One of our new Expert by Experience Carer Ambassadors, Matthew McKenzie, is a carer and author who runs several forums and support groups for carers looking after someone with mental health issue. He previously cared for his mother, and now supports his two brothers with autism.

“I usually get up very early when I visit my brothers,” he explained. “I want to spend as much of the day as I can with them. So I often walk down the road to pick up my brother and take him to spend time with my other brother.

“My caring tasks are making sure both my brothers are suited to the weather, especially when I take them to the park. I am given my brother’s inhaler in case his asthma flares up. My other brother is ok, but sometimes he can have trouble with his physical mobility.

“The main thing is that we are outside, and it’s good to see the smiles on their faces.

“When it comes to demands on me, these are usually about finding time to see them as I want to be part of their lives as much as I can. It’s not just about visiting my brothers – it’s about being involved in their care plans, care reviews and future planning.

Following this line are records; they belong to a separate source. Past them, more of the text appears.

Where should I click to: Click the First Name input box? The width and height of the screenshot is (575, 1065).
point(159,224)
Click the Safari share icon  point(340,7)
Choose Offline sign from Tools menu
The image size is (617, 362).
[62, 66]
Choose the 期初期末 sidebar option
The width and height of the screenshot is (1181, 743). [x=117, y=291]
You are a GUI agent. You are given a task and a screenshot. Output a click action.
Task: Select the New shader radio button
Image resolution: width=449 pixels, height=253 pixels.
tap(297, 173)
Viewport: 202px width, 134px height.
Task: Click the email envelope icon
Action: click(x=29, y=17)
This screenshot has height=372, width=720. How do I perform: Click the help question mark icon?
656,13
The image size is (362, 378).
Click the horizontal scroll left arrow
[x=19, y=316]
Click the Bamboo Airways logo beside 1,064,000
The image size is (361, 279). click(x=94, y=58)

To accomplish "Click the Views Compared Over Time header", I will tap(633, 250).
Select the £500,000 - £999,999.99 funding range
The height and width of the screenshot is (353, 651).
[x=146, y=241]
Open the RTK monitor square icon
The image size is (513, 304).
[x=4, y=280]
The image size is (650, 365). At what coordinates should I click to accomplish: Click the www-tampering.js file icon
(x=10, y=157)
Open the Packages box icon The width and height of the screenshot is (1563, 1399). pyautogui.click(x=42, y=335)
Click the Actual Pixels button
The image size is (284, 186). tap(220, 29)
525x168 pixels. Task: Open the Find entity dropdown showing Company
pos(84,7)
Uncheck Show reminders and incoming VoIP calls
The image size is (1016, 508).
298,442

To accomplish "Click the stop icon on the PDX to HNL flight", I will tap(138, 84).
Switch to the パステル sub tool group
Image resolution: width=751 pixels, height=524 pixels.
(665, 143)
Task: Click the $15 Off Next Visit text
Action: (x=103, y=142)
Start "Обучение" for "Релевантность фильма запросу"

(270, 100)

My brothers are non-verbal, so I act as their voice and speak up for them.

“In my caring role I’m not under as much pressure as other unpaid carers who get next to no support. The only pressure is that I am the main person in my family who continues to be involved in their lives.”

Matthew now runs several carer forums that cover large parts of London. He is also the chair of the National Triangle of Care community group and campaigns heavily for carer rights with the support of national carer charities.

Matthew often uses social media to raise awareness of mental health and carers and is also an NHS Citizen to continue promoting awareness of carers including cancer carers and ethnic minority carers. He has written four books to continue raising awareness of mental health carers.

He says: “I always felt that carers should get involved to create change within organisations. I am involved in several mental health NHS trusts, but felt I could make a difference at Cygnet.

“As a carer ambassador I can use my profile to connect with carers who often feel lost within the system. Even though I heavily promote carer causes, I believe staff, patient and carers should work together to increase communication and understanding. There will be challenges, but I also believe we should avoid shutting people out.

“Cygnet has done a lot to raise the profile of carers and I am excited to see what will develop from their latest carer initiatives. I am sure Cygnet is up to the challenge to identify and support carers.”

Cygnet’s vision is to ensure carers, families and friends have a sense of belonging to ensure their diversity of background and life experience bring different insights, create challenge and encourage change and innovation.

It’s six priorities the strategy will help to meet include introducing measures to help identify and recogne carers, ensuring staff are ‘carer aware’ and trained in carer engagement, supporting family and carers by providing or sign-posting support services available and improving the involvement of families and carers across the organisation.